━━━━━ Data section ━━━━━

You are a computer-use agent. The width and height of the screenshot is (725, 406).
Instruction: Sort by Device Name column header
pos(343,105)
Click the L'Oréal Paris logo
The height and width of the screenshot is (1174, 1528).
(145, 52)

━━━━━

Problem statement: Copy out each record exactly as given, omitting none.

Result:
You are a computer-use agent. The width and height of the screenshot is (725, 406).
Instruction: Sort by Device Name column header
pos(343,105)
Click the L'Oréal Paris logo
The height and width of the screenshot is (1174, 1528).
(145, 52)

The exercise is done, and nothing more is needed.